A review of the dpkg logs confirmed the timing:
2026-04-29 06:56:55 upgrade nginx-rc 1.27.1-1+ubuntu24.04+9 → 1.29.2-1+ubuntu24.04+2
RunCloud’s agent had upgraded nginx-rc from 1.27.1 to 1.29.2 at 06:56 UTC. The first worker crash occurred 35 seconds later. nginx-rc 1.29.2 introduced the OpenSSL 3.3.0 build. Version 1.27.1 was compiled against an earlier, unaffected OpenSSL release.
Resolution
Downgrading to the previously stable nginx-rc version stopped the crashes immediately:
apt-get install --allow-downgrades nginx-rc=1.27.1-1+ubuntu24.04+9
The package was then pinned to prevent re-upgrade:
apt-mark hold nginx-rc cat > /etc/apt/preferences.d/nginx-rc << 'EOF' Package: nginx-rc Pin: version 1.27.1-1+ubuntu24.04+9 Pin-Priority: 1001 EOF
Key Takeaways for RunCloud Administrators
1. Get a core dump before chasing suspects. ModSecurity, PHP-FPM, and OPcache are common culprits for nginx worker crashes. In this case the stack trace ruled all of them out in seconds. Without the dump we would have continued investigating the wrong layer.
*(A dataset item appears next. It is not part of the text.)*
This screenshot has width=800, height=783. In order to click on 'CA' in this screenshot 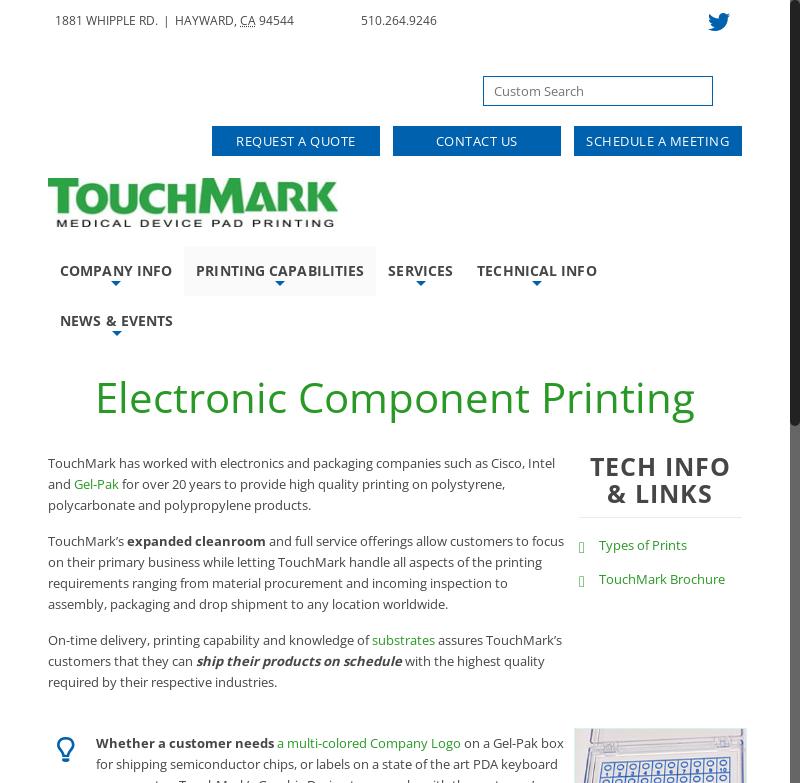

2. Enable core dumps explicitly on RunCloud servers. systemd silently discards core dumps by default. The LimitCORE=infinity service override is essential for any meaningful crash analysis on RunCloud-managed infrastructure.
3. nginx-rc 1.29.2 is affected. If you are running RunCloud and upgraded to nginx-rc 1.29.2-1+ubuntu24.04+2, downgrade to 1.27.1-1+ubuntu24.04+9 and pin the package until RunCloud releases a build compiled against a patched OpenSSL version.
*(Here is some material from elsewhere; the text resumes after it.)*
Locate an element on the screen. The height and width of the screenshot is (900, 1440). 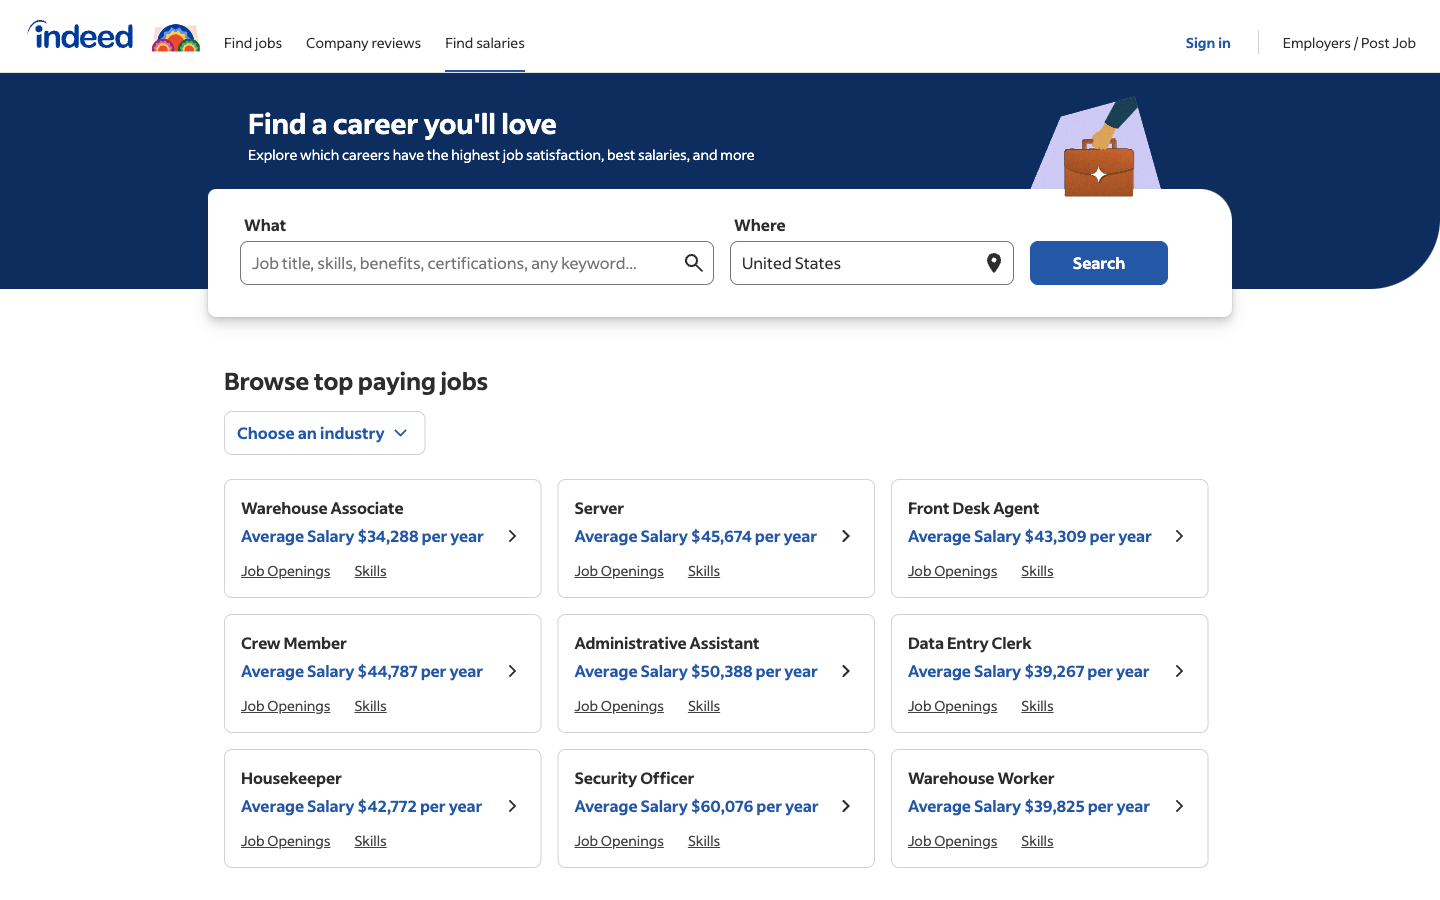
Adjust the industry category for employment opportunities is located at coordinates (325, 432).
4. Watch for the reload-specific pattern. This bug only triggers on graceful reload, not cold restart. If your server crashes on systemctl reload nginx-rc but not systemctl restart nginx-rc, OpenSSL shared memory or SSL context handling during worker handoff is a strong candidate.
5. Pin critical packages on production RunCloud servers. RunCloud’s agent will upgrade nginx-rc automatically. Use both apt-mark hold and an apt preferences pin for belt-and-suspenders protection on production systems.
Reporting to RunCloud
We have reported this issue to RunCloud with the full stack trace and build flag analysis. RunCloud should be recompiling nginx-rc against OpenSSL 3.3.2 or later — which contains the upstream fix for this class of heap corruption in TLS handshake processing. If you are affected, open a support ticket with RunCloud referencing nginx-rc 1.29.2, OpenSSL 3.3.0, and tls_early_post_process_client_hello.